[Stored data]
======

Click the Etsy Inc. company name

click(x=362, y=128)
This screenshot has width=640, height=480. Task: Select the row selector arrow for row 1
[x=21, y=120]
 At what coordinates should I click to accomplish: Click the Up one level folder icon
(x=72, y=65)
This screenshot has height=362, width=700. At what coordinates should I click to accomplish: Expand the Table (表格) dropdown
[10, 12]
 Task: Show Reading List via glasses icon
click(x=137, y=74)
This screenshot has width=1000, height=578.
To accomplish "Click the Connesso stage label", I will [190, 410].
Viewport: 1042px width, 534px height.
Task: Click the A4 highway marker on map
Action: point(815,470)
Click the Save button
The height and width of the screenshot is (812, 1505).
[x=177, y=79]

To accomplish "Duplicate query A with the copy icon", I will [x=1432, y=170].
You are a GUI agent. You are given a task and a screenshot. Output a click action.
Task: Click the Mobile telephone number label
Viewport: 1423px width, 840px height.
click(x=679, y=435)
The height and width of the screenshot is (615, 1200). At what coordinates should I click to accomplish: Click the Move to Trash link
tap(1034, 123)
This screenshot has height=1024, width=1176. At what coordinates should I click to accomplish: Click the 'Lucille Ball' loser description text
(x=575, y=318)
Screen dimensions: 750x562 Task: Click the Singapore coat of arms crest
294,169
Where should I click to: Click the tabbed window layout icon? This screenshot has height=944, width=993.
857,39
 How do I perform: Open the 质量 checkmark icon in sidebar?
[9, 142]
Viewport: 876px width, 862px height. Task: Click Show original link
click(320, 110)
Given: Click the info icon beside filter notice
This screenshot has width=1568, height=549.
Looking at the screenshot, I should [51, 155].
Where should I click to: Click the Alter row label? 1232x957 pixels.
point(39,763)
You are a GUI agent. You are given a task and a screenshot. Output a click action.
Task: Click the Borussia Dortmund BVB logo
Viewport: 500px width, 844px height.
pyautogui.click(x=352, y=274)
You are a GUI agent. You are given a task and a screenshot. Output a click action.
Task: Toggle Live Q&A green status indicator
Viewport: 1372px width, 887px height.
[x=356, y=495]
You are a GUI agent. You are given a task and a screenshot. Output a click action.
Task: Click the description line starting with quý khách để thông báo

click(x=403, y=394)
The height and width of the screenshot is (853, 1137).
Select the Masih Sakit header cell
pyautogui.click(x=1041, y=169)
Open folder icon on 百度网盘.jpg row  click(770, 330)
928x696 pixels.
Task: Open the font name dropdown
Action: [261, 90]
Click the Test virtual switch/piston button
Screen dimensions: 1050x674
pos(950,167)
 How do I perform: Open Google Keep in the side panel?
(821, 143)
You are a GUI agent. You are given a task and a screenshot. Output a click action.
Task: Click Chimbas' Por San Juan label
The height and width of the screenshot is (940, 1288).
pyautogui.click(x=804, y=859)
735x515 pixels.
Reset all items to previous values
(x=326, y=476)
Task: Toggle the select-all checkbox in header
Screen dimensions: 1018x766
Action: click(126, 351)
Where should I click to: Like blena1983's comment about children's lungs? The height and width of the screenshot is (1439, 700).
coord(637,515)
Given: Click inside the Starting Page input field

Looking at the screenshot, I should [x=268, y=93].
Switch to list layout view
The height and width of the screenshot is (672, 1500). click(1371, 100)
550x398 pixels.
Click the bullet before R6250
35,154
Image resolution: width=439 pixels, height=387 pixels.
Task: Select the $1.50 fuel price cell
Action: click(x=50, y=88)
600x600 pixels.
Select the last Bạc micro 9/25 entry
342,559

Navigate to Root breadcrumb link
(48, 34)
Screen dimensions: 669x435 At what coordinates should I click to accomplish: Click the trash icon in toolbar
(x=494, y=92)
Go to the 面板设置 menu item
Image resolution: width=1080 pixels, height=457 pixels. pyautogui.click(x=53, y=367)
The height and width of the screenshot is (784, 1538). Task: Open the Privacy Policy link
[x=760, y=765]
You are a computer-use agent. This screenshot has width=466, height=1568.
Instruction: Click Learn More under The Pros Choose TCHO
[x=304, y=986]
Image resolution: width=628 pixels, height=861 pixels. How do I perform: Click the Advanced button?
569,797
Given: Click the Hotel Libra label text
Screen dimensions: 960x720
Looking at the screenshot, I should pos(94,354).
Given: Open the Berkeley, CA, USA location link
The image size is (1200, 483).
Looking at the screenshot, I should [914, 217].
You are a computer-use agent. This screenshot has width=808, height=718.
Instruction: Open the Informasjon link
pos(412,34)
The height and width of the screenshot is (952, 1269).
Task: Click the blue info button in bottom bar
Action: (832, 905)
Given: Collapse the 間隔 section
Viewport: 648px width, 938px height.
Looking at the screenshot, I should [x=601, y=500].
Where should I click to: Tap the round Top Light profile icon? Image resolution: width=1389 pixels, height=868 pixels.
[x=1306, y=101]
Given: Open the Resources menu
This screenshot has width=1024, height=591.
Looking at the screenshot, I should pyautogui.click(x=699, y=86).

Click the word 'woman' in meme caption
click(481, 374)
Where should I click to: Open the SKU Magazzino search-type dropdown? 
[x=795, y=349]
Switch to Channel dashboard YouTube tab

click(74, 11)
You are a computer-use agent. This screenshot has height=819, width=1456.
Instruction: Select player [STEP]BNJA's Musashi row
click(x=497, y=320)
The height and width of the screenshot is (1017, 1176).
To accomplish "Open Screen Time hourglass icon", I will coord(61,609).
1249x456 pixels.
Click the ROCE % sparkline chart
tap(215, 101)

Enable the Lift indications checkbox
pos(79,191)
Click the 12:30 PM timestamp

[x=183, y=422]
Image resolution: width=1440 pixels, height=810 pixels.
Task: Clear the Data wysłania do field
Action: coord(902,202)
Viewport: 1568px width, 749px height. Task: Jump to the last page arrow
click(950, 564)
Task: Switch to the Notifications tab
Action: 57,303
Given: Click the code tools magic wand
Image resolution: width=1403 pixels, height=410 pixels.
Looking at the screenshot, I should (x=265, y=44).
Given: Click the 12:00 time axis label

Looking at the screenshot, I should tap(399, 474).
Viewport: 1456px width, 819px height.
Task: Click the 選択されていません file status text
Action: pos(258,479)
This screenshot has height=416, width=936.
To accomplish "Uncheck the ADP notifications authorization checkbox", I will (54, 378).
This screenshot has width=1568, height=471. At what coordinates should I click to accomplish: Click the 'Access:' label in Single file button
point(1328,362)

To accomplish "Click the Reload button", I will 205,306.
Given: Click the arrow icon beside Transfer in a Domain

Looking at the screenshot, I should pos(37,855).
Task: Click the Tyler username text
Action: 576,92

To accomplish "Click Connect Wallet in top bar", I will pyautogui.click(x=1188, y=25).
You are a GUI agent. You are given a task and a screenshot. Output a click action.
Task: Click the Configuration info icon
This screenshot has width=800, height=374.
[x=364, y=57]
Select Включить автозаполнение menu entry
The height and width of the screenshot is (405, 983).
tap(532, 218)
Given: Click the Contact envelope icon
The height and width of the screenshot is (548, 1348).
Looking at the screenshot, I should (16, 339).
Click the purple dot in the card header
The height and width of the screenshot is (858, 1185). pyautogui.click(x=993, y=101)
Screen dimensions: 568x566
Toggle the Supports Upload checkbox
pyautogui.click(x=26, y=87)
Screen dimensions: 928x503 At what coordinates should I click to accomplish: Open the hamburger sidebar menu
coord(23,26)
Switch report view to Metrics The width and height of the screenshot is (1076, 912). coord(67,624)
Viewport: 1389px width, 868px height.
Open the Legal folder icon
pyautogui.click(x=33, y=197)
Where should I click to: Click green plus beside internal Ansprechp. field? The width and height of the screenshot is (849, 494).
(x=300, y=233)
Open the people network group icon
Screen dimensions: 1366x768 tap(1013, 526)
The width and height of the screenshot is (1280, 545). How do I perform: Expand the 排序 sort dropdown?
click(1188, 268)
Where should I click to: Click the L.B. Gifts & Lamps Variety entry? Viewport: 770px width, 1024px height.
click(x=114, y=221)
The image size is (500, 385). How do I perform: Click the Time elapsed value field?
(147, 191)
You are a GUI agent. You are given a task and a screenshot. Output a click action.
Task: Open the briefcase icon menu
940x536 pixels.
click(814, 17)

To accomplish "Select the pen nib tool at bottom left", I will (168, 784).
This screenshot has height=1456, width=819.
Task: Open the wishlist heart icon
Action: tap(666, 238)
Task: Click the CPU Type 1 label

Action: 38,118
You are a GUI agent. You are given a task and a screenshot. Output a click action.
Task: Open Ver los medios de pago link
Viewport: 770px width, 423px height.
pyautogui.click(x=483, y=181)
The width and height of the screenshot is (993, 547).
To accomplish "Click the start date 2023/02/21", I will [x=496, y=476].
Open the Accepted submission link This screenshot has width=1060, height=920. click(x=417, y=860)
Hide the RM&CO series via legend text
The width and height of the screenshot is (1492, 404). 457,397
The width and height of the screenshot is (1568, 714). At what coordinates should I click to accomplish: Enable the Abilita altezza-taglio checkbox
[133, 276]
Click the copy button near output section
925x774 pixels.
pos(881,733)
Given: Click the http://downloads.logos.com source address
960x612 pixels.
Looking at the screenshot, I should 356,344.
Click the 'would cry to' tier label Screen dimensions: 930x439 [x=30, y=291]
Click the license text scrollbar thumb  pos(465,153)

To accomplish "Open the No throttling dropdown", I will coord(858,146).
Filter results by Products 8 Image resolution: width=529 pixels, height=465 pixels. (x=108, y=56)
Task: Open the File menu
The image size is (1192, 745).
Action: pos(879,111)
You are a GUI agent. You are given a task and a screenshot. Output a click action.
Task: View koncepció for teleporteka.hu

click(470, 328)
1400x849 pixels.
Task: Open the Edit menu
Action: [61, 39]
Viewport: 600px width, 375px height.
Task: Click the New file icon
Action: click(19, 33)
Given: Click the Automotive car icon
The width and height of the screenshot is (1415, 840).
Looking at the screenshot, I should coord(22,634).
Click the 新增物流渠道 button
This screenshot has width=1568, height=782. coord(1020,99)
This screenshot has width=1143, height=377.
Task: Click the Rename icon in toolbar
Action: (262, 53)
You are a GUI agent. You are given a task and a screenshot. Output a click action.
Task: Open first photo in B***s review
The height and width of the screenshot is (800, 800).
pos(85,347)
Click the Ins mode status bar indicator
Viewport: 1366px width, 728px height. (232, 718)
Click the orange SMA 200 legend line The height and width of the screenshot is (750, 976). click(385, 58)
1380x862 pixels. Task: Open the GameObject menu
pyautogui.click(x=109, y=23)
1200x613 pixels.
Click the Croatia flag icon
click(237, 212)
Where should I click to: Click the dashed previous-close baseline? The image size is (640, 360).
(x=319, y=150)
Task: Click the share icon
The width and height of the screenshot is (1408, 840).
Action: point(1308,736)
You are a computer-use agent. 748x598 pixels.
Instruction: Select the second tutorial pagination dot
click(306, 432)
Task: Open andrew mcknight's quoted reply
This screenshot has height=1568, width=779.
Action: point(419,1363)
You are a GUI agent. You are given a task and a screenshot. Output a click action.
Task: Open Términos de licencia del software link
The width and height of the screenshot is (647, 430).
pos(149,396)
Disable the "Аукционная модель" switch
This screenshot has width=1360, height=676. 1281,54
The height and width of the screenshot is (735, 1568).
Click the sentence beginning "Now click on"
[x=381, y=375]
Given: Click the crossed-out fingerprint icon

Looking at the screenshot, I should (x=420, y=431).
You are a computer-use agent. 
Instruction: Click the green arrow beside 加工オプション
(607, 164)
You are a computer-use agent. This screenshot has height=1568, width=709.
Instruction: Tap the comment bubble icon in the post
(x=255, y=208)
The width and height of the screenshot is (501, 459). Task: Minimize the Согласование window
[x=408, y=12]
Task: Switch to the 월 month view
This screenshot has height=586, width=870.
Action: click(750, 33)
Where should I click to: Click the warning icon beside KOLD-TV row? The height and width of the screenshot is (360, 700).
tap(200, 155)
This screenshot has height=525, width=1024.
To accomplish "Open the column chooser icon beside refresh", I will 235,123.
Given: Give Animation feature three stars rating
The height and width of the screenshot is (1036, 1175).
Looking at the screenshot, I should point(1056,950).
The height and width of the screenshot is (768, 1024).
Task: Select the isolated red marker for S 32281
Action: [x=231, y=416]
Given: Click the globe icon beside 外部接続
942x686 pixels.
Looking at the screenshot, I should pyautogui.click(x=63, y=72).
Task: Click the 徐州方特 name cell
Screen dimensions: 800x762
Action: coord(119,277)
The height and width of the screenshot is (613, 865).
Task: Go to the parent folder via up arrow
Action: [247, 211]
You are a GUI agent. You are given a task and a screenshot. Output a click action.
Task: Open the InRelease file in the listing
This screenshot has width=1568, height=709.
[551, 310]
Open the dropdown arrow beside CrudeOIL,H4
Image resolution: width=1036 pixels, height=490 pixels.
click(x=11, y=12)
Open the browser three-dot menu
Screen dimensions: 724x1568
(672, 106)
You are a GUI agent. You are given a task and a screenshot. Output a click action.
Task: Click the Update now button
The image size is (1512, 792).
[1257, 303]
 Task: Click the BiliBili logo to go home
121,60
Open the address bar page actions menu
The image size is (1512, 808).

======

▸ **Directions**:
Work out how many lines in the records above contain the word "computer", and reply with that number alone.

▸ **Answer below**:
6